Mozcを郵便番号対応にする

MozcとGoogle日本語入力の違いを調べてみると、辞書が違うということと(Mozcはgoogleのロボットが集めてきた辞書ではなく、IPAの辞書を使っている)、郵便番号から住所の変換がサポートされていないということがわかった。

とこらが、ソースのsrc/data/dictionary_ossにあるREADME.txtを読むと、郵便局のホームページからダウンロードしたデータを加工してソースに取り組むためのPythonスクリプトが準備されていた。
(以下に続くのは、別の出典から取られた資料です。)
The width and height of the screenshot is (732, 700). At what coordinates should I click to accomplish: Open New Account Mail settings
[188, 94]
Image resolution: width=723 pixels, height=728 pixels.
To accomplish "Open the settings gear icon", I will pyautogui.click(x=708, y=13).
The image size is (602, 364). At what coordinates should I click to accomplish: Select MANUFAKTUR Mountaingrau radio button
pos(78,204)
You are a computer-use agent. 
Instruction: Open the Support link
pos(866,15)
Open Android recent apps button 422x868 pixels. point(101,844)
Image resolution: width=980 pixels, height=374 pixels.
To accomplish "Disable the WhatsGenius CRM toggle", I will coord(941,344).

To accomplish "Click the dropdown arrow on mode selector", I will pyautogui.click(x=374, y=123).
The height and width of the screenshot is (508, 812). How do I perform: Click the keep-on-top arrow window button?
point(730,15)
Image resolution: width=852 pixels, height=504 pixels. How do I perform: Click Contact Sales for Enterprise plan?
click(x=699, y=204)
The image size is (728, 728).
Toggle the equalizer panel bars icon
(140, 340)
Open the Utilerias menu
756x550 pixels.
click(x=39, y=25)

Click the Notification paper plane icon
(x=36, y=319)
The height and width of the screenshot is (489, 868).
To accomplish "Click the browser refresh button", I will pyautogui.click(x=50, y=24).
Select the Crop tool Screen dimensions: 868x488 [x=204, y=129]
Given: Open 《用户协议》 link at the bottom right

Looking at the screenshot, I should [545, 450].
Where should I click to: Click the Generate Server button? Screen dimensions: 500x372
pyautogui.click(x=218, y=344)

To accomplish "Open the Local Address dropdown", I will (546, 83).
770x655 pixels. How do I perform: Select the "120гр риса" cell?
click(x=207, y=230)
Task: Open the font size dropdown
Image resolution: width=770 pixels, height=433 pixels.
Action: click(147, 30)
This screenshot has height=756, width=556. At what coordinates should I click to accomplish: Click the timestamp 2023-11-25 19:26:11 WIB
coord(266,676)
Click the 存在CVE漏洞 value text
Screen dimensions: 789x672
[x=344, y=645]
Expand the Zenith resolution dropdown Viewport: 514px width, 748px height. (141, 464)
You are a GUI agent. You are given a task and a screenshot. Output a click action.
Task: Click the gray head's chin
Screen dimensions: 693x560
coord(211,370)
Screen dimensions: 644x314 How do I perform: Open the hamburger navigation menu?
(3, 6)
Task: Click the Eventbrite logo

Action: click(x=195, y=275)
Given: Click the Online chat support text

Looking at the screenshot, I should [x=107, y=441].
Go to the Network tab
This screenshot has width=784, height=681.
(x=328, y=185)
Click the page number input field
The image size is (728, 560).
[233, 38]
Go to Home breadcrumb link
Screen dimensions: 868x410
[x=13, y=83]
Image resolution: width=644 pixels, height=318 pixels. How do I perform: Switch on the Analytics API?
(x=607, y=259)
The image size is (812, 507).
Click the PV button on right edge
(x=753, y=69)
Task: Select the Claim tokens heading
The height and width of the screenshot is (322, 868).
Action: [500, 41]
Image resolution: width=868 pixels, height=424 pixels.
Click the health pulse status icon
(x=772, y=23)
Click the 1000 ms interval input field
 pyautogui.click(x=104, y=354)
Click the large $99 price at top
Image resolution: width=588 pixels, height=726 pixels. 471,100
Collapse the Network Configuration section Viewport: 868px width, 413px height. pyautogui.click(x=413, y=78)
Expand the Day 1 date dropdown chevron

早速やってみました。mozc_base.exeというファイルが少し大きくなりましたが、地名のほか、事業者が登録することができる追加の郵便番号の情報も取り込むことができました。

前回同様にバイナリをこちらにおいておきました。

このREADME.txtを読むとWebからの大規模単語辞書は公開されませんでしたがMozc自体の性能を上げるために固有表現や「社員証」といった複合語などはIPA辞書から追加して強化してくれているようです。

MozcのWindowsでのビルド(コンパイル)

訳有ってGoogle日本語入力のソース公開版である、MozcをWindowsでコンパイルしました。

本家・参考サイトからの差分

  • VS2017ではコンパイルできない。ソース側が20190209時点では対応しているVisual Studioのバージョンは2015 Update 3まで。(VS2017を検出する仕組みが作り込まれていない)
    • Comunity 版の旧バージョンはこちらからダウンロードできます。
    • 頑張れば2017に対応できそうな気もするけど今後の課題としよう。
    • 参考サイト同様、mt.exe, rc.exeのために、C:Program Files (x86)Windows Kits8.1binx86等にパスを通す必要はあった
  • Qt5はMSVC 2015 32bitに合わせるために、5.6.3を使用。(いま時点で最新の5.12.1はMSVS 2015 32bit用DLLが内包されていなかった)
    • opensource版はユーザ登録しなくてもインストール可能(Skipできる)
  • インストールするためにPython 2.7を自分で入れる必要はなかった
    • dep_toolsにもPythonが準備されるため。 gclient実行時に自動的にDLされます。ただし、すでにPython3がインストールされている環境ではPATH環境変数の順に注意したほうがよいでしょう。
  • バイナリは src/outではなくsrc/out_winに作られます。

気をつけた方がいいところ

  • OSが32bit環境と64bit環境でインストール手順が違います。本家のビルドガイドは最初に32bit環境でのインストール方法が記載されていて、あとに64bit環境でのインストール方法が記載されています。
  • Windows 8以降とそれ以前でも、インストールの手順が少し違います。
  • regsvr32等しても、タスクバーに現れないときは、以下のどちらかを試すべし
    • 一度、再起動やサインアウト・サインインを試すべし
    • (Windows10の場合)Windowsの設定 -> 時刻と言語 ->(左部メニュー)言語 -> 「優先する言語」欄の「日本語」をクリック -> オプション ->「キーボード」欄 キーボードの追加 でmozcを追加

カスタムバイナリ

  • 日付変換で「YYYYMMDD」形式が出るようにしました。
  • バイナリ(インストーラはないので手動でお願いします)
  • 改変部分ソースdate_rewriter.cc
  • 郵便番号からの住所の変換に対応したバージョンを作りこちらに置きました。